Hello and welcome to Just Answer !
Sounds like you have your hands full !
Has he always acted this way, or is it just recently ?
How is he doing in school ?
You say he's physically abusing you, how far has he gone with this ?
First let me address the physical abuse. It must not continue, someone is going to get hurt. Either tell him the next time that he gets physical, you will file charges on him. Do not let him continue to hit your husband or yourself . As much as I'm sure you love your son, his hitting is a wrong way to go. What if he hits a girlfriend, or a teacher then he will go to jail and have no choice.
Not going to school is also a bad sign, if he can't focus, take him to a doctor for tests, something could be wrong. I have dealt with young people that can play games but still either out of boredom, or is ADD or ADHD, and still can't focus on their studies.
Sometimes we have to play tough love with our kids. I believe you might be best to take him to a counselor and see what they say, playing around with drugs, isn't his solution, and its going to probably get much worse.
It would be my suggestion to go down and file unruly charges on him. It is against the law for him not to go to school, and if they would decide you are responsible they could file against you.
You could also check into a drug facility that takes kids his age if you think the problem is really bad.
If he is this bad now, another year down the road is going to bring a lot more trouble and misery for you, unless you do something now, after he is 18 someone is going to pay for it.

Stated exercise
Rewrite the stretch of the parenting advice reply from "Sounds like you" through "with this ?", substituting "plate full" for "hands full".

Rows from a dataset
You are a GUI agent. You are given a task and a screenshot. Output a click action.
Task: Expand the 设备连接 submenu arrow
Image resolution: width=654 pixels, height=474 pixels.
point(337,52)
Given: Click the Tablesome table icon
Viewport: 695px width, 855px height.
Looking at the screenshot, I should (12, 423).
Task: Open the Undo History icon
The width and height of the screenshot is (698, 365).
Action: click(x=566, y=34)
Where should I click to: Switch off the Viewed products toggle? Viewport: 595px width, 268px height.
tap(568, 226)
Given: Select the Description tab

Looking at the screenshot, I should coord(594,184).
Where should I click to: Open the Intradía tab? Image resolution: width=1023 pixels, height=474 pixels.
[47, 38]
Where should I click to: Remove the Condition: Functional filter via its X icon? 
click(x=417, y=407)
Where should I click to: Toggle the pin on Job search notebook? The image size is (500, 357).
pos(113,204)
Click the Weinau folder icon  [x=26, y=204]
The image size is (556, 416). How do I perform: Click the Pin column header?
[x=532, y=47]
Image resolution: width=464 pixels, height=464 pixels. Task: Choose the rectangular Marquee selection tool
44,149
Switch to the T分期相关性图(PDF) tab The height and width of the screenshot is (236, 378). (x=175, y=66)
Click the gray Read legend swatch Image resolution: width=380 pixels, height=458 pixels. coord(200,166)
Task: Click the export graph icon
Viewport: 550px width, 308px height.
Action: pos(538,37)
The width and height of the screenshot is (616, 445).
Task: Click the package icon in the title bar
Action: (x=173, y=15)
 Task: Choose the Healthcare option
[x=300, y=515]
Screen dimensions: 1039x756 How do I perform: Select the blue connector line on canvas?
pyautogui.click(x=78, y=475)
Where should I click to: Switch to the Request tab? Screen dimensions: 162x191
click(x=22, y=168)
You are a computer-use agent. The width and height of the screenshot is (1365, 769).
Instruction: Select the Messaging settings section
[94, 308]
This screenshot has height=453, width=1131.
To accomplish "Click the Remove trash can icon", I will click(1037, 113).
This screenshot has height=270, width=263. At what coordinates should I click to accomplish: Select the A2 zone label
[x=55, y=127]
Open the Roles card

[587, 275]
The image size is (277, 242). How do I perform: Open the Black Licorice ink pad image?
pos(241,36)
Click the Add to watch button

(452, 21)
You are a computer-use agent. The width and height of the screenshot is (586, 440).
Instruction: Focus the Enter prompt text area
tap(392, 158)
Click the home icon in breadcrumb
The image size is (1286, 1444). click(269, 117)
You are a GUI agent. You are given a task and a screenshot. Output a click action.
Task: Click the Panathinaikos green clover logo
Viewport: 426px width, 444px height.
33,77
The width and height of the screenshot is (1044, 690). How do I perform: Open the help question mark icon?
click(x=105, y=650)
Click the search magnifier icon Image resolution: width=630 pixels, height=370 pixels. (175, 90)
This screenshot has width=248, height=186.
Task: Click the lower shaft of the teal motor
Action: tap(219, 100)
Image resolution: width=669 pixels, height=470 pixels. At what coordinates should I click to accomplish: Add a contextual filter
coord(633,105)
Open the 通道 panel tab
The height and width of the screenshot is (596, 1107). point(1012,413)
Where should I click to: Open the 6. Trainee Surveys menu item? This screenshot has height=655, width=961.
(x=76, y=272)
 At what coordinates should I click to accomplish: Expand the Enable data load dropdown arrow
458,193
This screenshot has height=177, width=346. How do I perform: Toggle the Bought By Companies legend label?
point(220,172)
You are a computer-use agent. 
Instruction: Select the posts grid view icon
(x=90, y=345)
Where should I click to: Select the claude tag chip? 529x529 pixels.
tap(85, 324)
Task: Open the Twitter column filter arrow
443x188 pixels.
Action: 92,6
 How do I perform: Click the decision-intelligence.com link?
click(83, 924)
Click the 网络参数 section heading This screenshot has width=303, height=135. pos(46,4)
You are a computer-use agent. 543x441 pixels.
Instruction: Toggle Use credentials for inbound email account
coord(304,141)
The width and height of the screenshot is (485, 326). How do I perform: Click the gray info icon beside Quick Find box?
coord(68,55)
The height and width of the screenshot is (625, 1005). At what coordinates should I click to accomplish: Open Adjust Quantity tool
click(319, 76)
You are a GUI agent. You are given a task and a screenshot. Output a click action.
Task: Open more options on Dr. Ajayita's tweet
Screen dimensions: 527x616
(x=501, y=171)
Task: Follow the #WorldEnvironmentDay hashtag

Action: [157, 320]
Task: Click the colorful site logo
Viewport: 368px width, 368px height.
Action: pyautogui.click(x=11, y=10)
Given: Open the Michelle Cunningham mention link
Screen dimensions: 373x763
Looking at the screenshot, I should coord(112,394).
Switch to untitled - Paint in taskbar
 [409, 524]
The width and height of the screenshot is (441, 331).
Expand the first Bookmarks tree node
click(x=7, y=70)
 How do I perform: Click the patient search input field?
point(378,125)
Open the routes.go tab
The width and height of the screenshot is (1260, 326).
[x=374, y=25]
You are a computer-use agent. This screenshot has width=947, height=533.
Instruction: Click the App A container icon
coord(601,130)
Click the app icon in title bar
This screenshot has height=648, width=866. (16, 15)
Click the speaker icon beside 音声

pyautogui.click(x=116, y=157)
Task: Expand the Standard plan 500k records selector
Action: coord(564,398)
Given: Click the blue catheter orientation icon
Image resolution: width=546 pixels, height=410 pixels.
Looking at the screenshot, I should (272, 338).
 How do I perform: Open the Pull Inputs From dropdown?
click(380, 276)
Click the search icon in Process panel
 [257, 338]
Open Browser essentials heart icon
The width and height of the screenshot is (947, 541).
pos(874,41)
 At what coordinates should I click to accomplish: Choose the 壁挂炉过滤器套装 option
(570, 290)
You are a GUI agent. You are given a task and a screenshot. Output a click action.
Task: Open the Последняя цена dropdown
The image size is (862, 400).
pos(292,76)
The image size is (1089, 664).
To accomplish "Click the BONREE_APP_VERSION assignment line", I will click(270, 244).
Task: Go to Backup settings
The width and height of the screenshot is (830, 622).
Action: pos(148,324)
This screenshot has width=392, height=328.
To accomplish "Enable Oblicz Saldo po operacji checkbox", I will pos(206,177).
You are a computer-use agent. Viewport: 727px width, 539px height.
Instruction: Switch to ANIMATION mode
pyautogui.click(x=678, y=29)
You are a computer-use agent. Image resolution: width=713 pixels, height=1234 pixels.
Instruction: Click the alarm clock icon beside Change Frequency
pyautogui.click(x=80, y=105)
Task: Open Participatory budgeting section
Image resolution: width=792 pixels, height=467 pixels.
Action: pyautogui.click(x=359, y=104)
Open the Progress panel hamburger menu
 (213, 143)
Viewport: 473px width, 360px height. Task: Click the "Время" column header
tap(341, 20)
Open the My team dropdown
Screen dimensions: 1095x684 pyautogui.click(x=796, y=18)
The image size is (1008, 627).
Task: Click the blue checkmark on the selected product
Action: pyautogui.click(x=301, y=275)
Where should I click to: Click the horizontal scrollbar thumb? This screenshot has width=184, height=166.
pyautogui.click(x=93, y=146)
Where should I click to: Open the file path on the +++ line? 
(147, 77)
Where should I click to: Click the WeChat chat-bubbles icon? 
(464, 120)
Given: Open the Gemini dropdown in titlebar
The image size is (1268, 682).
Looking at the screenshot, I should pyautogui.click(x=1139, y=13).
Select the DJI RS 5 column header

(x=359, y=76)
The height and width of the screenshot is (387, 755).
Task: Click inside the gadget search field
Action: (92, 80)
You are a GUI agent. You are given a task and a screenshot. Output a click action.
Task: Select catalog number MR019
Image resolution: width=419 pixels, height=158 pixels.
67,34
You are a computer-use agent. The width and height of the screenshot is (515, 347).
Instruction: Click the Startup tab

Reply to the exercise
Sounds like you have your plate full !
Has he always acted this way, or is it just recently ?
How is he doing in school ?
You say he's physically abusing you, how far has he gone with this ?